Propositional Logic Prover I: Parser

Learn techniques to build a parser for propositional logic.

Introduction

The purpose of creating a propositional logic parser is to develop a program or tool that can analyze and interpret propositions written in propositional logic notation. This parser will be able to parse input strings, validate their syntax and output an abstract syntax tree (AST). In later projects, the generated AST will be used to evaluate the truth values of logical expressions and so much more. It can also serve as a fundamental component for more advanced logical reasoning systems.

You can find the full code in my github repo.

Prerequisites

Here are the concepts you need to know to understand the text in this project:

The tools needed for this project:

Check your knowledge

Can you explain what a PEG is?

In parsing, a PEG (Parsing Expression Grammar) is a type of formal grammar used to describe the syntax of a language. PEGs are similar to context-free grammars, but they have some key differences that make them particularly useful for parsing tasks. For example, a PEG grammar is deterministic, so each input can only be parsed in one way.

Can you create a propositional logic formula for the following sentence: 'If it rains, then the ground is wet'?

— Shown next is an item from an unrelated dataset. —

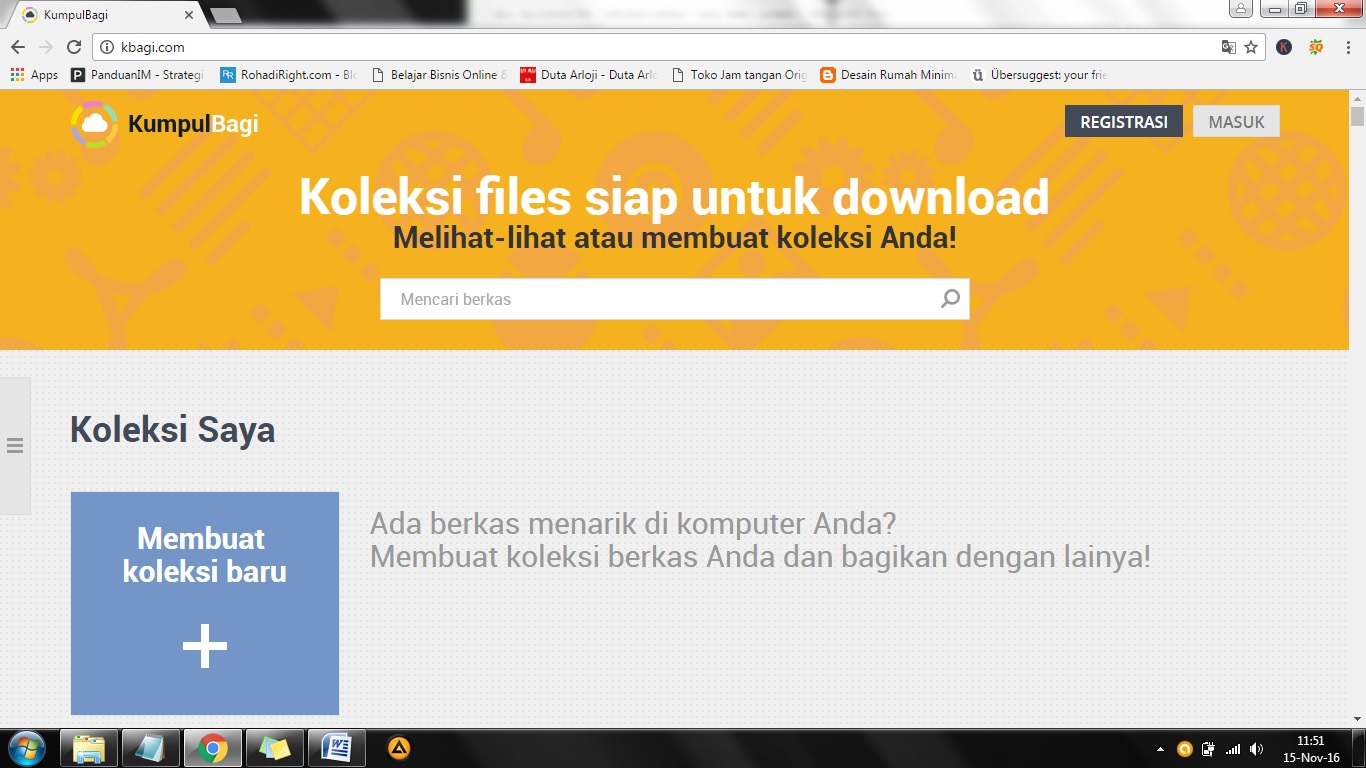
Task: Click the browser back arrow
Action: (x=20, y=47)
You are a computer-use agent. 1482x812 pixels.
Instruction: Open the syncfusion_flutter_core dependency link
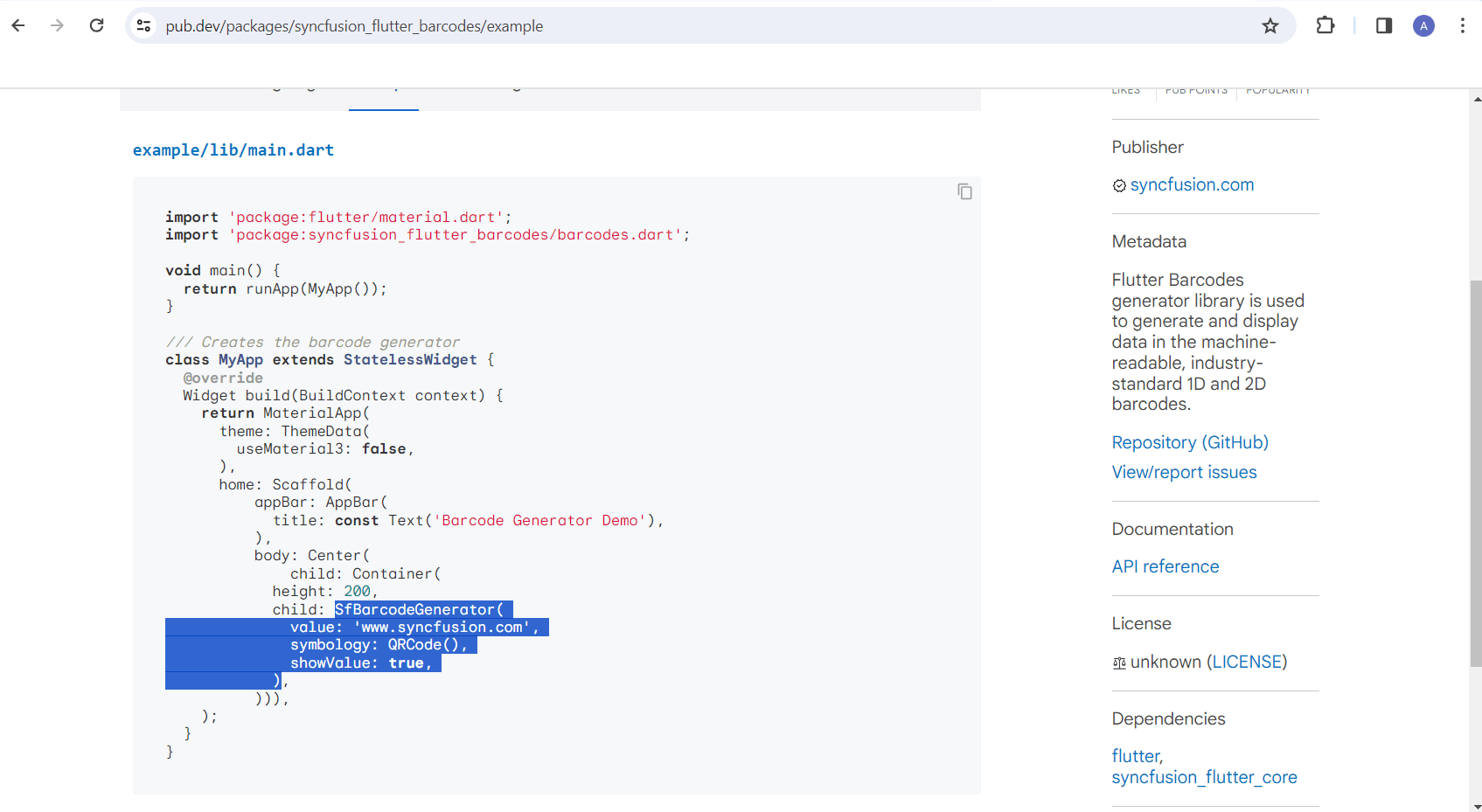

We can first replace 'it rains' by $A$ and 'the ground is wet' by $B$, then we can write the formula as $A\rightarrow B$.

Overview

In this project, we will design and implement a propositional logic parser that can handle various types of propositional logic expressions, such as negations, conjunctions, disjunctions, implications, equivalences, and their combinations. The parser should employ efficient algorithms to parse these expressions accurately. We will explore two practical applications of the parser, such as generating visual representations from input strings representing well-formed formulas (WFFs) and implementing a method to convert these objects back to strings.

Objectives

The main objectives of this project include:

  1. Defining a formal language for propositional logic.
  2. Creating a parser for that language.
  3. Converting an input wff string into a WFF object.
  4. Visualizing the WFF object as an AST image.
  5. Designing and implementing a method for transforming a WFF object back into a string.
We start with a WFF string and after parsing we obtain a tree data structure representing the WFF.

Figure 1. Visual example of what we want to achieve from steps 1 to 3. We start with a WFF string and after parsing we obtain a tree data structure representing the WFF.

By achieving these objectives, we aim to create a reliable propositional logic parser that can simplify and streamline the process of analyzing and evaluating propositional logic expressions.